(Records from a data collection)
----------
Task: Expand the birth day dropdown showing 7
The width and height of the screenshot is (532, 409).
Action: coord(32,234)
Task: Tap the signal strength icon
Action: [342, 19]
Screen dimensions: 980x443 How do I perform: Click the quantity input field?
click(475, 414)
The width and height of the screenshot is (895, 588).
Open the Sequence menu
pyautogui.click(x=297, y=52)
----------
• [Your task]
Once you have read the records above, output each of them verbatim.

• [Output of the exercise]
Task: Expand the birth day dropdown showing 7
The width and height of the screenshot is (532, 409).
Action: coord(32,234)
Task: Tap the signal strength icon
Action: [342, 19]
Screen dimensions: 980x443 How do I perform: Click the quantity input field?
click(475, 414)
The width and height of the screenshot is (895, 588).
Open the Sequence menu
pyautogui.click(x=297, y=52)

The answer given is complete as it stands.